The distributions of the three quantal analysis parameters [number of release sites (N), quantal size (Q), and the binomial probability of neurotransmitter release (p)] are shown as histograms in Figure 6A–C. The average number of release sites estimated by quantal analysis was 4.29 ± 2.66 (n = 75), with the majority (59 of 75; or 79%) of connections in the range of one to five release sites, as has been described previously (Feldmeyer et al., 1999, 2002; Silver, 2003; Cowan and Stricker, 2004). The average quantal size as estimated from the 59 pairs best described by the binomial or quantal model (Fig. 6B) was 5.02 ± 1.52 pA. The average binomial probability of release (n = 29) (Fig. 6C) was only 0.41 ± 0.13, suggesting that, despite the reliability of L4–L4 connections (see 3E), individual release sites only respond to approximately two in five action potentials. These quantal parameters were related to the strength of synaptic connections. Greater connection strength was positively correlated with the number of modeled release sites from quantal analysis (Fig. 6D, orange points) (R² = 0.65; p < 0.01), and probability of release (R² = 0.46; p < 0.01) (Fig. 6F), but not to quantal size (Fig. 6E). We considered pairs with failure rates of 0% to be subject to additional errors in quantal size (since our quantal analysis method relies on the existence of a failure peak), and therefore they were discarded from the correlations shown in Figure 6,E and F. Similarly, we observed a positive correlation between synaptic strength and the number of putative synaptic contacts as determined by anatomical reconstruction of biocytin-filled pairs (Fig. 6D, gray points) (R² = 0.87; p < 0.01). Only in one case were we able to perform an anatomical reconstruction of a strong connection with perfect reliability of transmission (failure rate, 0.0%). Unlike in the case of weaker pairs, this one connection was mediated by numerous putative synaptic contacts (n = 16) (supplemental Fig. S4, available at www.jneurosci.org as supplemental material).

Paired-pulse responses

Short-term plasticity characteristics have been suggested to be under presynaptic control (Thomson, 2000; Oertner et al., 2002; Schneggenburger et al., 2002). L4–L4 connections in visual cortex behave similarly, with PPF predominating at connections with release probability <75% and PPD at more reliable connections (R² = 0.50; p < 0.01) (Fig. 6G) (PPR ratios for two cells with failure rate >95% have been excluded from the fit). Short-term plasticity is also correlated with the binomial probability of individual release sites as estimated by quantal analysis (R² = 0.41; p < 0.01) (Fig. 6H), suggesting that the binomial release probability and the overall release probability should correlate, as is the case (R² = 0.59; p < 0.01) (Fig. 6I).

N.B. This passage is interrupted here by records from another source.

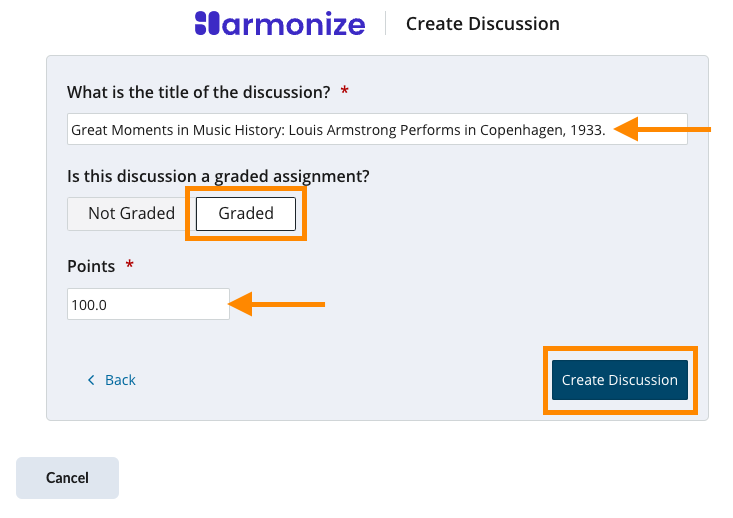Select the Graded option
Viewport: 733px width, 518px height.
246,213
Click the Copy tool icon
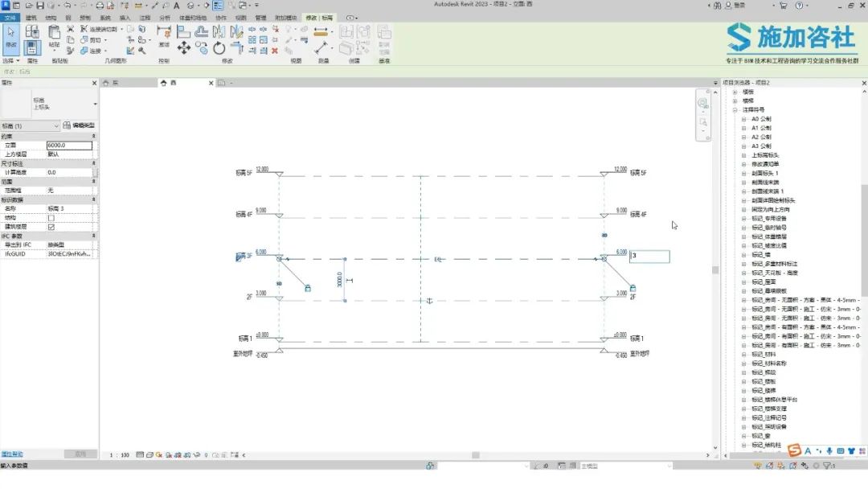Screen dimensions: 868x489 [x=202, y=48]

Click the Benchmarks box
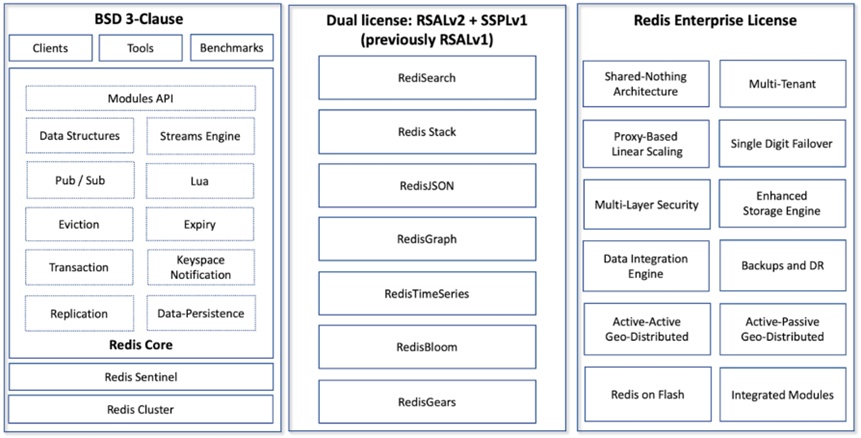[231, 48]
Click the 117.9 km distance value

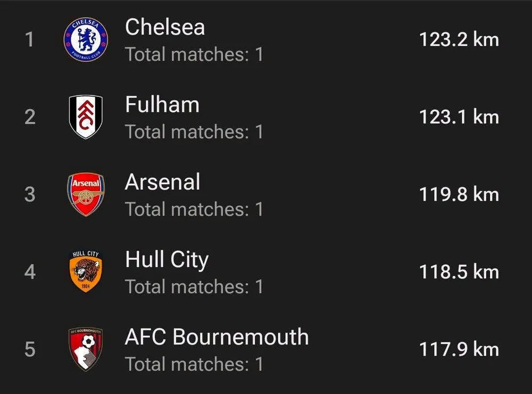pos(459,349)
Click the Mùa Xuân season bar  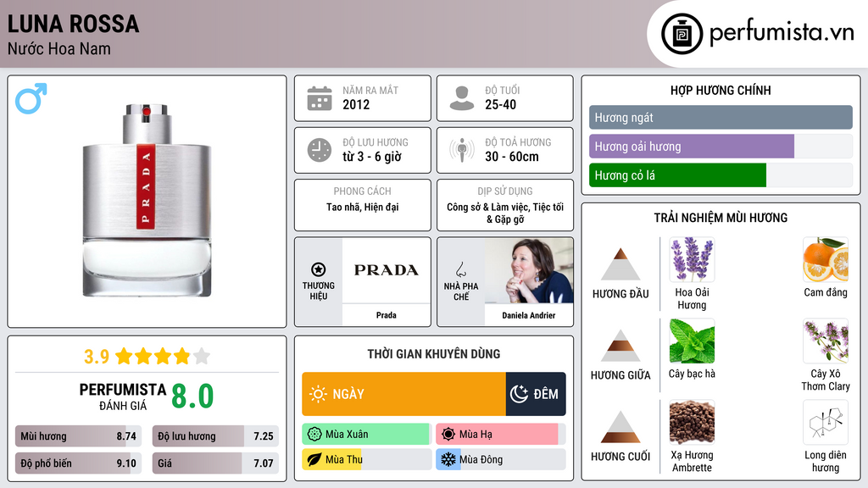pyautogui.click(x=366, y=435)
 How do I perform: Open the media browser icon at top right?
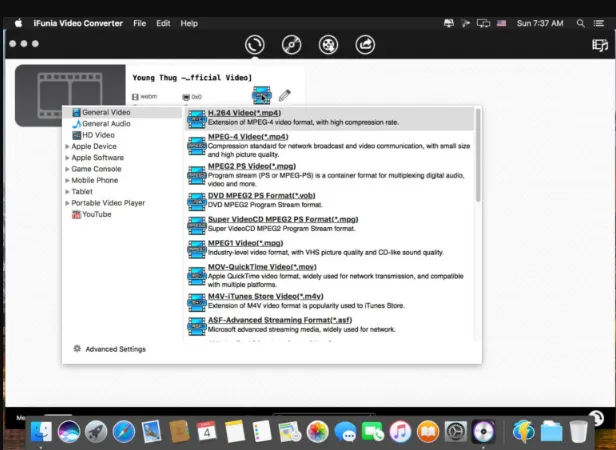coord(600,45)
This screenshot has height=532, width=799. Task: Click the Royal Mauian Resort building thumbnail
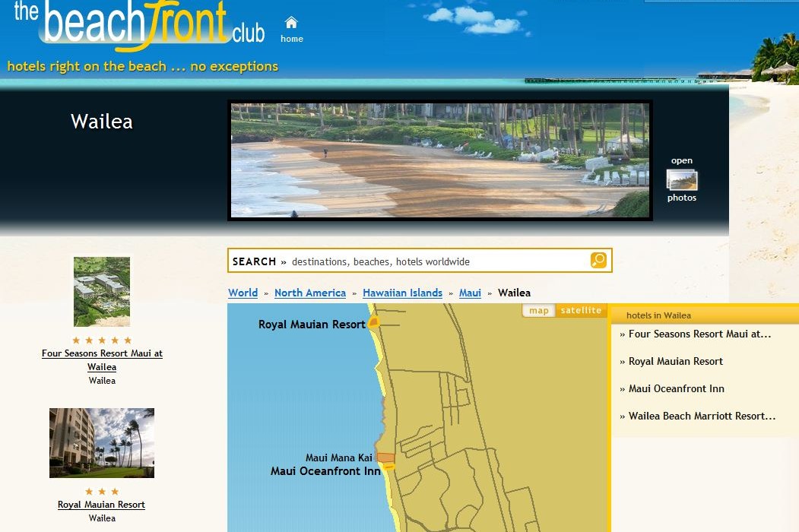102,443
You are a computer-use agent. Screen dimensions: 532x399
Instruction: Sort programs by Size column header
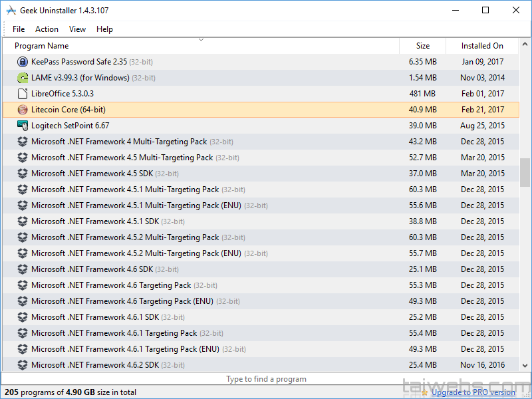tap(423, 46)
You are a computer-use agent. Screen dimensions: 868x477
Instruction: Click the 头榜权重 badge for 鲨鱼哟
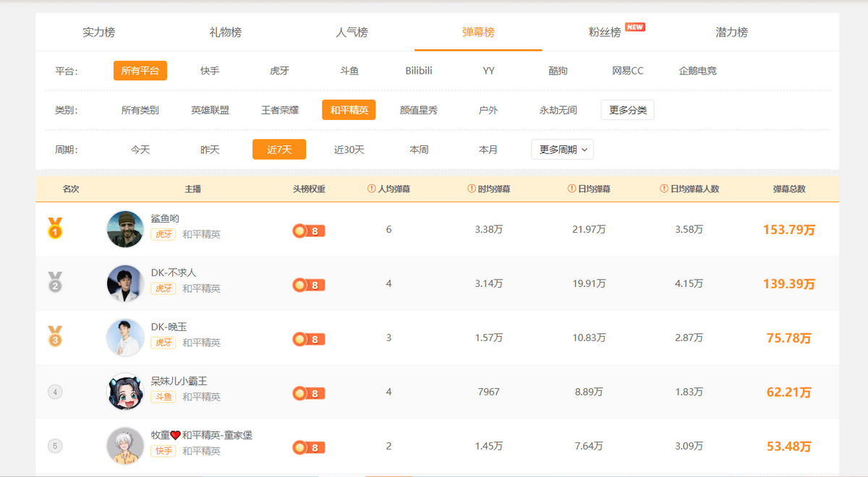coord(309,231)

Assay of potential contribution of common cellular elements to synaptic function

Synaptic connectivity within local neocortical networks is not random (Song et al., 2005; Yoshimura and Callaway, 2005; Yoshimura et al., 2005). Thus, it is of interest to know to what degree common anatomical elements within such microcircuits (e.g., a common presynaptic neuron that diverges to innervate multiple postsynaptic targets or a common postsynaptic neuron that is innervated by multiple presynaptic elements) share functional synaptic properties. Moreover, such an analysis can be used to evaluate the potential contribution of a cortical postsynaptic target to the expression of presynaptic properties and vice versa. To address these questions, we performed triple recordings within L4 from a common presynaptic cell to two postsynaptic cells (simultaneous, n = 7, and sequential, n = 2, recordings) and from a common postsynaptic cell with two presynaptic cells (sequential recordings only; n = 7). Indices of presynaptic and postsynaptic function, including strength, potency, and failure rate, were measured for each set of convergent and divergent connections and compared with similar results from randomly selected sets of connected L4–L4 cell pairs.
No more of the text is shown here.